The above procedure was also applied to 8635 EER movies collected for PGE2/PGT sample reconstructed in lipid nanodisc. Obvious dimeric particles were chosen for extensive classification, which led to a final 4.24 Å map.

Model building and refinement

Initial PGT model was retrieved from AphaFold48 database, which is predicted as inward-open conformation (ID: AF-Q92959). The predicted model was rigid-body docked into PGTapo cryo-EM density map in ChimeraX (v.1.6)49, followed by iterative manual adjustment in COOT (v.0.9.8)50 and real-space refinement in Phenix (v.1.19)51. PGE2 model and geometry restraints were generated by the eLBOW tool from Phenix. The model statistics were validated by Molprobity52. Sidechains that do not have well-defined density were trimmed to alanine.
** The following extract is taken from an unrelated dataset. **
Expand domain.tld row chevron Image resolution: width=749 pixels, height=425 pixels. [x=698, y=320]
The final refinement statistics are provided in Supplementary Table 1. Structural figures were prepared in ChimeraX or PyMOL (PyMOL Molecular Graphics System, v.2.3.4, Schrödinger) (https://pymol.org/2/).
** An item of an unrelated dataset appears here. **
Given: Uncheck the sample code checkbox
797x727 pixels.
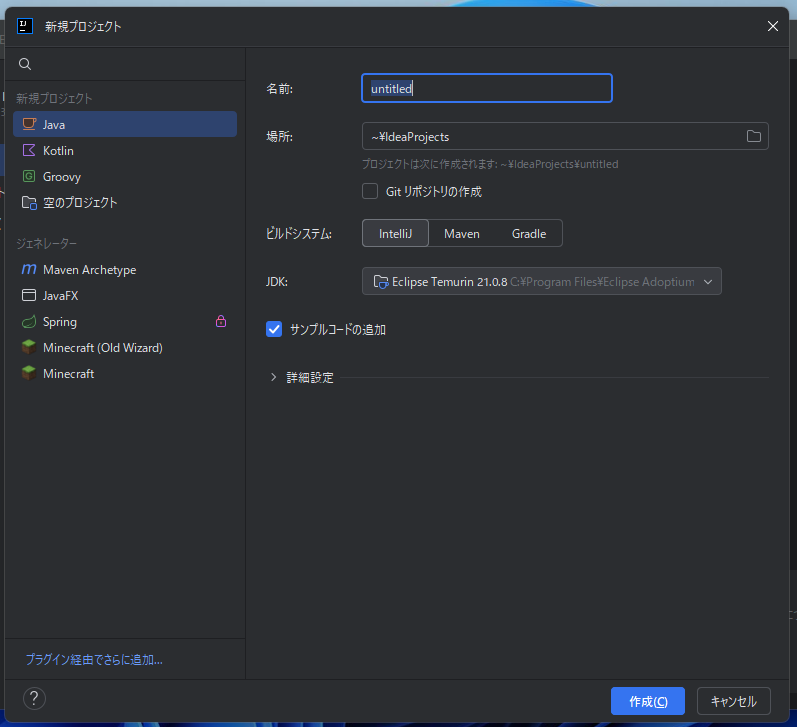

Molecular dynamics simulations

We performed all-atom MD simulations in explicit solvents. The chain termini were neutralized by capping groups (acetylation and methylation) to avoid termini-charge-dependent effects. PropKa was used to determine the dominant protonation state of all titratable residues at pH 7.353. The CHARMM-GUI Membrane builder module54 was used to place each protein in a 1:1 POPC membrane patch with 20 Å of water above and below and 0.15 mM NaCl in the solution. The final systems had ~112 POPC lipids, ~23,000 water molecules, and initial dimensions of 95 × 95 x 129 Å3. The CHARMM36m force field was adopted for lipids, proteins, sodium and chloride ions, and the TIP3P model for waters55. Ligands were modeled with the CHARMM CGenFF small-molecule force field56.
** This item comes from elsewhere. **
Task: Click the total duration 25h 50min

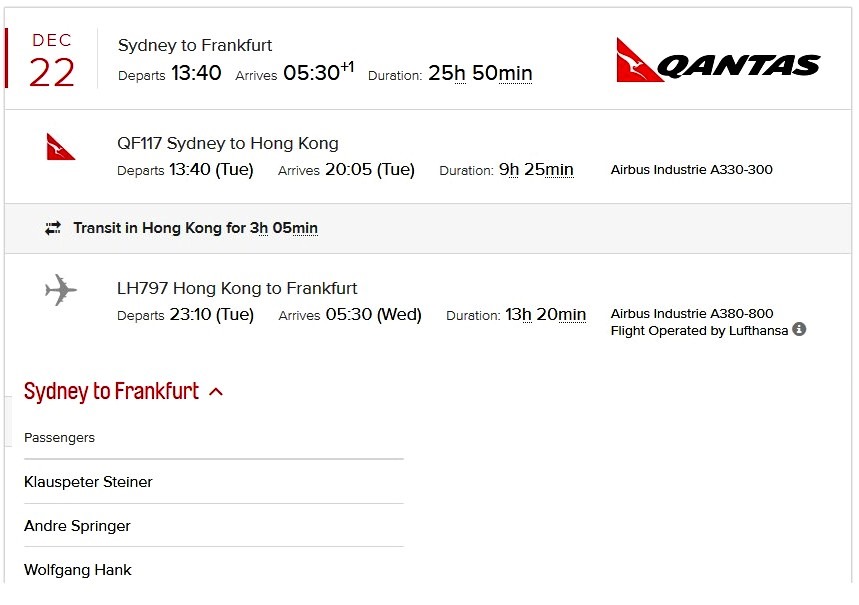Action: pos(480,74)
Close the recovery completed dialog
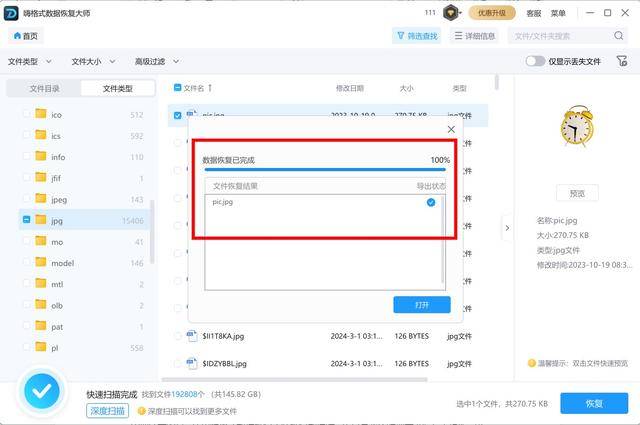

Simulations were performed using Gromacs 2020.757. For each condition, three to five independent simulations were run. All systems were energy minimized and equilibrated in six steps consisting of 2.5 ns long simulations, while slowly releasing the position restraint forces acting on the Cα atoms. Initial random velocities were assigned independently to each system. Production simulations were performed for 1.0 µs. The Verlet neighbor list was updated every 20 steps with a cutoff of 12 Å and a buffer tolerance of 0.005 kJ/mol/ps. Non-bonded van der Waals interactions were truncated between 10 and 12 Å using a force-based switching method. Long-range electrostatic interactions under periodic boundary conditions were evaluated by using the smooth particle mesh Ewald method with a real-space cutoff of 12 Å58. Bonds to hydrogen atoms were constrained with the P-LINCS algorithm with an expansion order of four and one LINCS iteration59. The constant temperature was maintained at 310 K using the v-rescale (τ =  0.1 ps) thermostat60 by separately coupling solvent plus salt ions, membrane, and protein. Semi-isotropic pressure coupling was applied using the Parrinello–Rahman barostat61, using 1 bar and applying a coupling constant of 1 ps. Finally, a restraint-free production run was carried out for each simulation, with a time step of 2 fs. The parameters were provided in Supplementary Table 2. Initial coordinate and simulation input files, and a coordinate file of the final output are provided as Supplementary Data 1.

Data and statistical analysis

KM and Kd values were calculated and graphs plotted with GraphPad Prism 8.0 (GraphPad Software Inc., San Diego, USA). Michaelis-Menten kinetics were determined via Y = Vmax*X/(KM + X). All data are from at least three biologically independent experiments (n = 3), in triplicate and portrayed as mean ± SD. For representative results such as chemical cross-linking assays, at least three biological repeats were conducted independently.

Reporting summary

Further information on research design is available in the Nature Portfolio Reporting Summary linked to this article.